Re: Permitted characters in HTTP/2 fields

Hi Martin,

On Fri, May 21, 2021 at 11:19:35AM +1000, Martin Thomson wrote:
> Hey Willy,
> 
> On Fri, May 21, 2021, at 02:59, Willy Tarreau wrote:
> > I really agree. I don't remember if 0x80 and above are forbidden in H2 but
> > I'd personally prefer to block them so that we don't needlessly introduce
> > the risk of aliasing due to different codings being used. Protocol elements
> > that define how messages should be delimited/routed/etc must be strictly
> > defined and easy to enforce in implementations and applications.
> 
> We never really said before.  I'm happy to extend the 0x7f to 0x7f-0xff if
> that is what others want.  It's not quite the same as limiting the grammar to
> what is permitted for field names, but it might be OK.

I was fine as well with limiting to what is permitted (and I personally use
a bit field to match them) but I agree that using a few ranges is even easier
to implement (especially for small & simple implementations that at least want
to make the effort of staying safe).

> field-name is "!" / "#" / "$" / "%" / "&" / "'" / "*" / "+" / "-" / "." / "^" / "_" / "`" / "|" / "~" / DIGIT / ALPHA
> 
> That amounts to a whole bunch of characters less than %x21-7E (minus ':').  A
> simpler check for c >= 0x21 && c <= 0x7e && c != ':' seems reasonable to me.
> Then we don't have to worry about Unicode field names.  That's not a whole
> lot different than c >= 0x21 && c != 0x7e && c != ':' as the current PR has.
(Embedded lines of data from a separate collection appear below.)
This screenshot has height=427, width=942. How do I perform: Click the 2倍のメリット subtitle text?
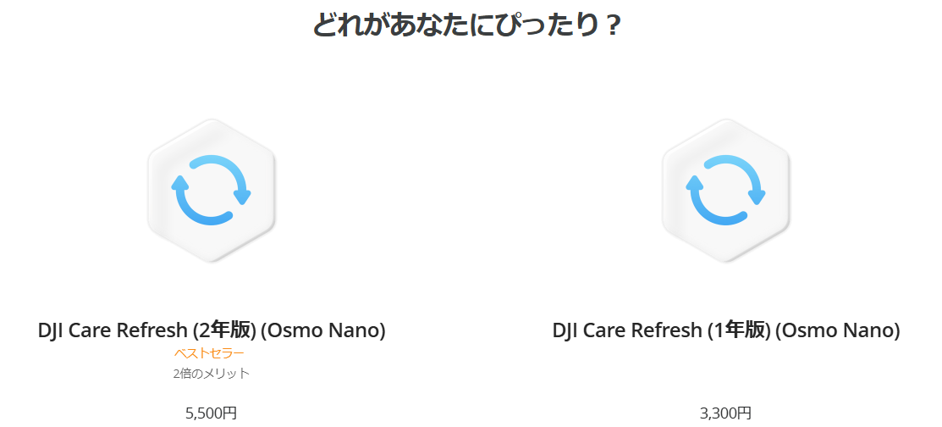pyautogui.click(x=212, y=373)
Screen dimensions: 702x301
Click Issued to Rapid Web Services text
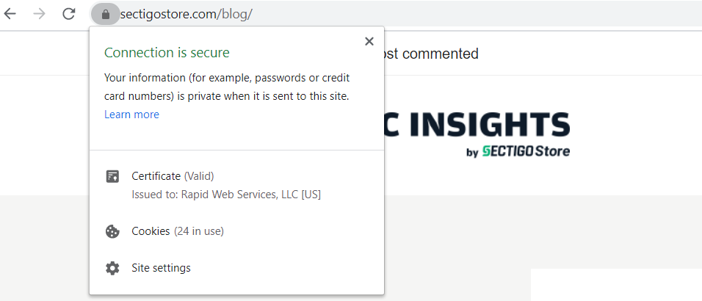click(x=226, y=195)
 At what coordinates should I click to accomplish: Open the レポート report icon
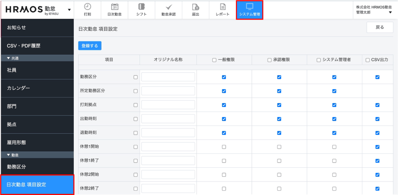click(223, 7)
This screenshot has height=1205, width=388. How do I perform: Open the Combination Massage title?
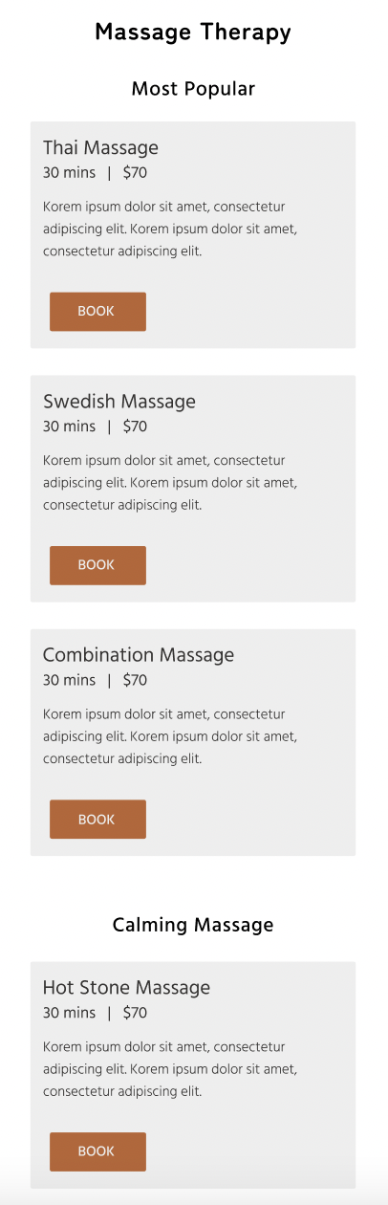tap(139, 655)
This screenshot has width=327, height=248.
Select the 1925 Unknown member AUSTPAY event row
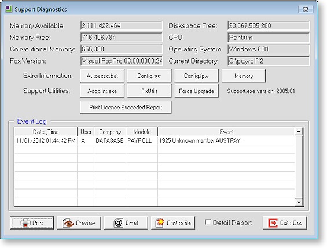pos(155,140)
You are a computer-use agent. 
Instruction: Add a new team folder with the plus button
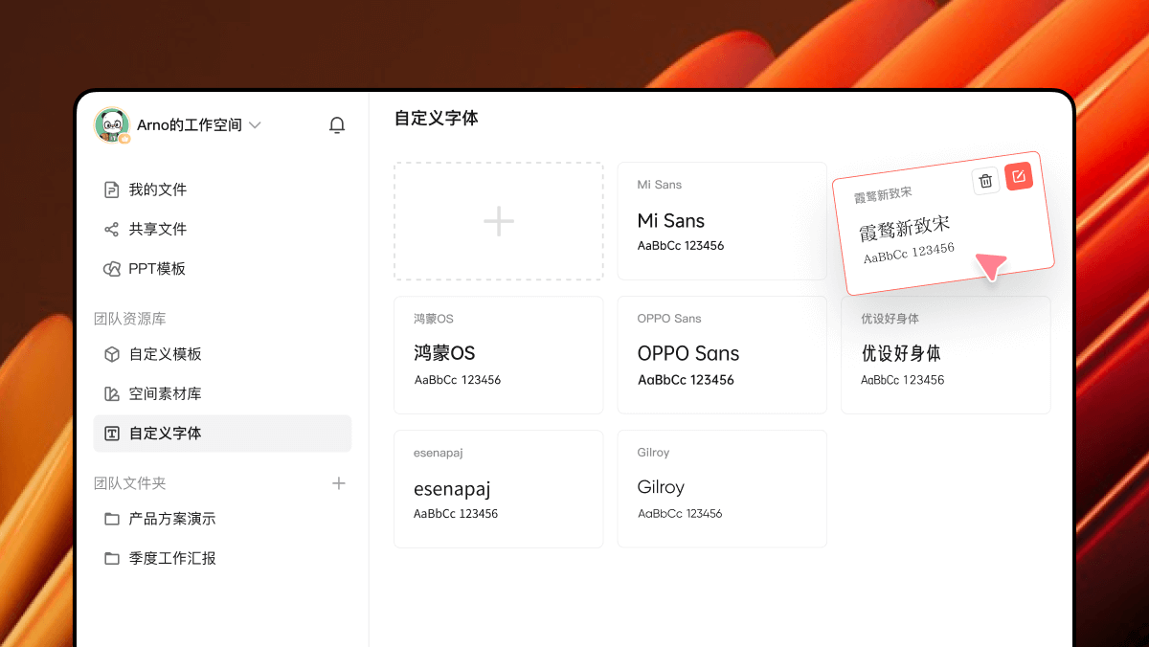(339, 483)
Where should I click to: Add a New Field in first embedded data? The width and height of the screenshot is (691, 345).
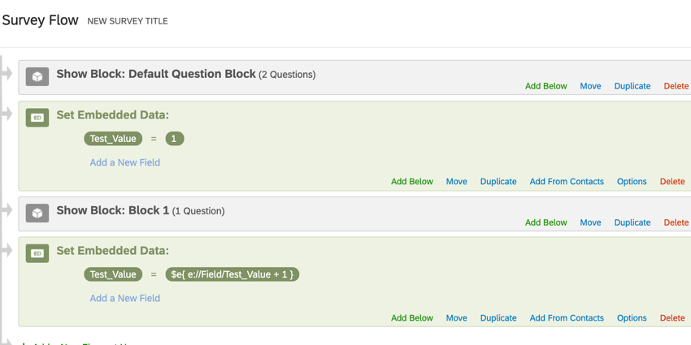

Yep in terms of computation it's the same and can be simplified to:

   (uint8_t)(c - 0x21) <= (0x7e - 0x21) && c != ':'

> I had the distinct impression that we DID see Unicode field names in some cases though.

This is exactly the horror that worries me. I really don't want to open
that pandora box, or we can say byebye to HTTP as a safe transport protocol
for applications. Just imagine a client emitting a POST to an H2-to-H1
gateway, with "content-length: 1000" and "Tran\xd1\x95fer-encoding: chunked",
the latter passing through a string manipulation function which
transliterates it to "Transfer-encoding: chunked" on the other side...
And that's just a single example, there are so many possibilities that
it could almost be funny if we weren't concerned a bit by security,
especially as by experience we know that if it can happen it will happen :-/

> We wanted to avoid backward incompatibility issues that might result from
> tighter constraints on field *values*, which is why we never said anything
> before, but names might be easier.

I have no problem with field values as basically anything besides
control chars and heading/trailing blanks, can already appear there
in previous HTTP versions. In practice the only header fields that
could cause trouble when reading incorrectly matched tokens are
Connection and Transfer-encoding, and both of these are already
forbidden in H2.

Thanks,
Willy

Received on Friday, 21 May 2021 06:17:37 UTC